In May 2004 Forfás issued a report entitled Export Licensing of Military and Dual Use Goods in Ireland. It stated clearly that it can be estimated that actual exports of controlled military products and components are €10 million to €20 million annually. The report also stated that the system has areas needing improvement, namely, the absence of dedicated primary national legislation governing the military licensing system, a number of recognised gaps in what is controlled under the legislation, scope for a more proactive approach, especially in the provision of advance information and advice, scope for greater involvement on an advisory and consultative basis to the Department of Enterprise, Trade and Employment in the range of relevant State resources outside the Department, and strengthening of the relationship between the Department and Customs and Excise to ensure the most effective controls possible are being applied.

Other areas to be considered include more proactive and wider enforcement, especially regarding possible exporters who are not applying for licences, rotation of staff at the Department of Enterprise, Trade and Employment and the Department of Foreign Affairs, with a need for greater retention of corporate memory and expertise, increased and more structured access in the process to appropriate specialist technical and other expertise, and increased transparency of the decision-making process and criteria. I want the Minister of State to confirm that these weaknesses have been dealt with under the provisions of this Bill. Unless he can give such a cast-iron undertaking, we will seek to improve the Bill on Committee Stage.

The Forfás report states:

In modernising and developing the system, Ireland in common with other countries must balance two competing interests, namely:

the economic or "trade" interest of minimising administrative costs, reducing unnecessary regulatory burdens on legitimate exporters, and ensuring that Ireland does not unnecessarily reduce its attractiveness to international mobile investment, particularly in the area of high technology dual-use goods and services;

the "control" interest in terms of minimising the danger that any military or dual-use good produced in Ireland would find its way to internationally undesirable uses, meeting international legally binding and political commitments, and generally protecting and enhancing Ireland's good name and reputation.

If the Minister of State wants my advice, he would be better off concentrating on the latter rather than the former.

We must safeguard our economic competitiveness, our jobs base and the future of businesses in this country, but I need not remind the House of the horror unfolding in Darfur, Iraq, Afghanistan, Myanmar and hundreds of locations throughout the world. We must ask ourselves if we can really have Irish participation, even in a minor way, on our conscience.

The need for this Bill arises from the fact that the EU does not yet have a common peace and defence policy. National governments decide on these issues and, as a result, there is a mishmash of approaches throughout the EU. The time has come for Ireland to define the circumstances in which it would depart from neutrality and take part in an EU defence entity. Instead of just accepting the terms of this future defence arrangement, Fine Gael advocates that Ireland take a full and active role in the development of this defence arrangement.

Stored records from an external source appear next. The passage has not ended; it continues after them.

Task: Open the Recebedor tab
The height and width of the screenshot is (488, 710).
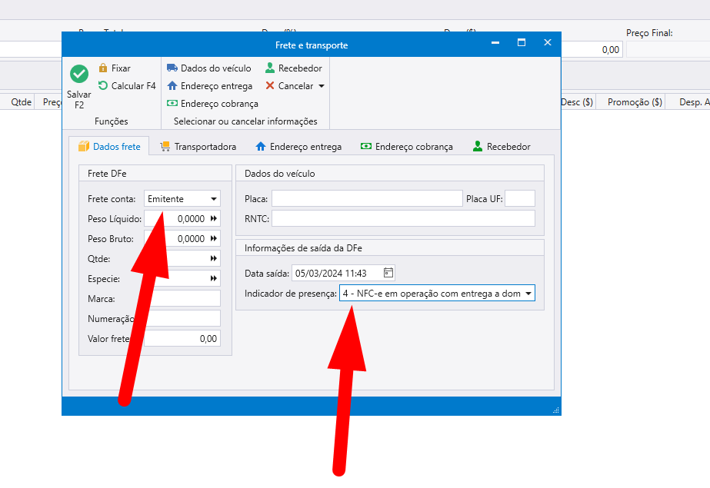Action: [x=501, y=146]
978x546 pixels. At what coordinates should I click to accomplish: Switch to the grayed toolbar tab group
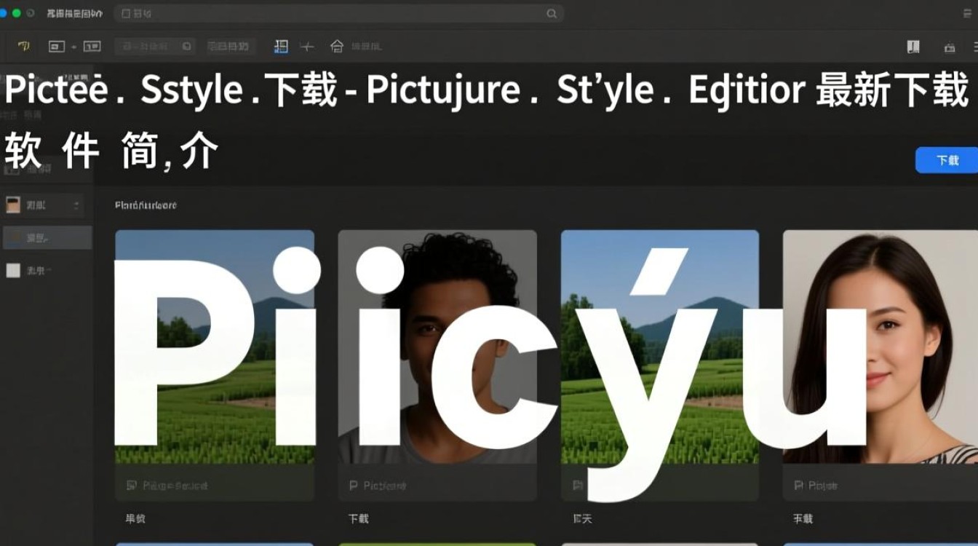[231, 46]
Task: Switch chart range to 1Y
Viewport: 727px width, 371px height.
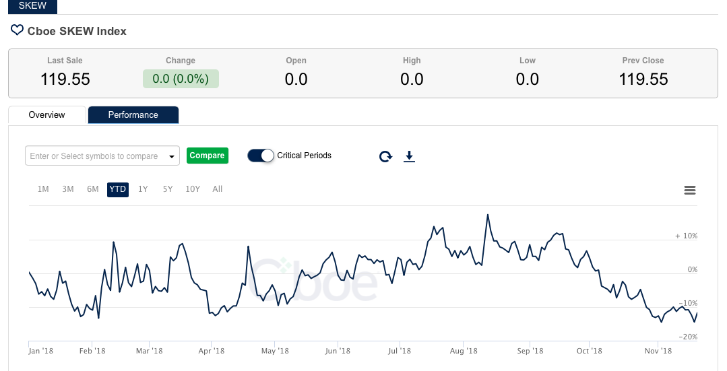Action: click(x=143, y=189)
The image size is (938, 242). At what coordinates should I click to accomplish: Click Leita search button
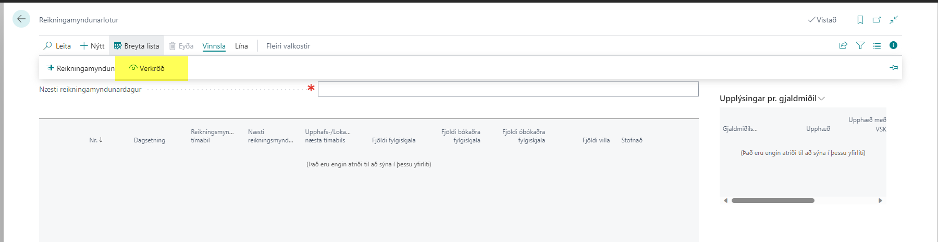point(57,46)
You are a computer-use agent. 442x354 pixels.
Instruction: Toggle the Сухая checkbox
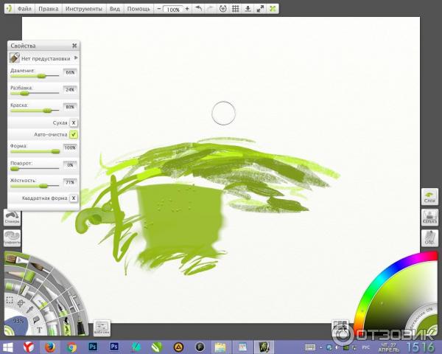pos(74,122)
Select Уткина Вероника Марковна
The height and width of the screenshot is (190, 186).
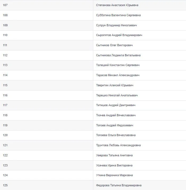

Our involvement in any future EU common security and defence system should be guided by five key commitments, namely, the commitment to adhere to the fundamental principles of the UN, the commitment to the pursuit of universal nuclear and biological disarmament and a promise never to use either type of weapon, the commitment to mutual defence with our EU neighbours but with specific provisions that would allow Ireland to decide whether to get involved in any conflict on a case-by-case basis, the commitment to providing peacekeeping and peacemaking operations, and the commitment to respect the right of other EU member states to enter other military alliances. The House might consider whether the terms of how arms are traded could be included in this.